* _WORK ORDER_
Only the line containing "Where should I click to: Click the mtemp" and those after it, up to the end of the records below, are to be set down, exactly as written.

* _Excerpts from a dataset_
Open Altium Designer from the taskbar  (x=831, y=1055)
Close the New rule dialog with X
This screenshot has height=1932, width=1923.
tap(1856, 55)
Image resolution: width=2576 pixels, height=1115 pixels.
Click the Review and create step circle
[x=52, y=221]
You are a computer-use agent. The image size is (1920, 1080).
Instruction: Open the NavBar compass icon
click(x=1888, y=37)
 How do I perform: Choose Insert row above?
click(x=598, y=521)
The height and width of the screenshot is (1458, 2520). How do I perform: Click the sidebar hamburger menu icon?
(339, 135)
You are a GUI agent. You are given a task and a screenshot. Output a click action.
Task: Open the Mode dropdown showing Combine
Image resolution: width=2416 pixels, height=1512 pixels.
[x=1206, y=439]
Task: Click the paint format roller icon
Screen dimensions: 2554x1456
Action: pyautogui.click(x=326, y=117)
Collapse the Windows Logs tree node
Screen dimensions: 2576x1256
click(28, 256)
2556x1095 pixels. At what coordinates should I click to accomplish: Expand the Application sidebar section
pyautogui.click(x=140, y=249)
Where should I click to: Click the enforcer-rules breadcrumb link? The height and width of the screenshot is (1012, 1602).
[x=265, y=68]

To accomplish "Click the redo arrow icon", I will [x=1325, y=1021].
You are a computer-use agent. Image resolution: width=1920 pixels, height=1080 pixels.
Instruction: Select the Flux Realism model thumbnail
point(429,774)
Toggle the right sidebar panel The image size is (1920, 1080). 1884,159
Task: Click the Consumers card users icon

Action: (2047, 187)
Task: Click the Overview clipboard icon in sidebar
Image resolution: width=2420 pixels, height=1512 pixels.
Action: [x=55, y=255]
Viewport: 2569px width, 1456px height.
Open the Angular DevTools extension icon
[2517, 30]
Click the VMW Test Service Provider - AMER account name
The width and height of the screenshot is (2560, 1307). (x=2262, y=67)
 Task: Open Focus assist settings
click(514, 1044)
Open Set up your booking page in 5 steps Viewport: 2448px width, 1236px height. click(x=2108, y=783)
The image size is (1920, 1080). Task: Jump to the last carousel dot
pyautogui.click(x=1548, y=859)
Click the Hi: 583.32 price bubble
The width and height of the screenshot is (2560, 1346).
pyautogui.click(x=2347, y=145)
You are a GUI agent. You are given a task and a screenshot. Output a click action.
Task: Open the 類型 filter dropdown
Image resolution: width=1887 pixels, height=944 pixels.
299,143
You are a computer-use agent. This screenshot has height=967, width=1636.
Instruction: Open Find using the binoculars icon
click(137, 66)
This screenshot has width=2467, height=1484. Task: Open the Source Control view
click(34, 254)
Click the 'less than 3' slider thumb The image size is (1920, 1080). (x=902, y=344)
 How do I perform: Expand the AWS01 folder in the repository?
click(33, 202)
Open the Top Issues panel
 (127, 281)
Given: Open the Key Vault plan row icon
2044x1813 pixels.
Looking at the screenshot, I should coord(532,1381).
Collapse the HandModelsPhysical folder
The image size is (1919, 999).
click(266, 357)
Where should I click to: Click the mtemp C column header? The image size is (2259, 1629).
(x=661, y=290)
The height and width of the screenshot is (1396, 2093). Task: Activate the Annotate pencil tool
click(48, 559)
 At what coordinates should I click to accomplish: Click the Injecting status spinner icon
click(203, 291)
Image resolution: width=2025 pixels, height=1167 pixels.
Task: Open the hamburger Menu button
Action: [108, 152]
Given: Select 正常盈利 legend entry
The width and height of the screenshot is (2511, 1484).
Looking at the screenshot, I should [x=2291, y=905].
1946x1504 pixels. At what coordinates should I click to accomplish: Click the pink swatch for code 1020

* _RESULT FOR THIS EXERCISE_
Where should I click to: Click the mtemp C column header? The image size is (2259, 1629).
(x=661, y=290)
The height and width of the screenshot is (1396, 2093). Task: Activate the Annotate pencil tool
click(48, 559)
 At what coordinates should I click to accomplish: Click the Injecting status spinner icon
click(203, 291)
Image resolution: width=2025 pixels, height=1167 pixels.
Task: Open the hamburger Menu button
Action: [108, 152]
Given: Select 正常盈利 legend entry
The width and height of the screenshot is (2511, 1484).
Looking at the screenshot, I should [x=2291, y=905].
1946x1504 pixels. At what coordinates should I click to accomplish: Click the pink swatch for code 1020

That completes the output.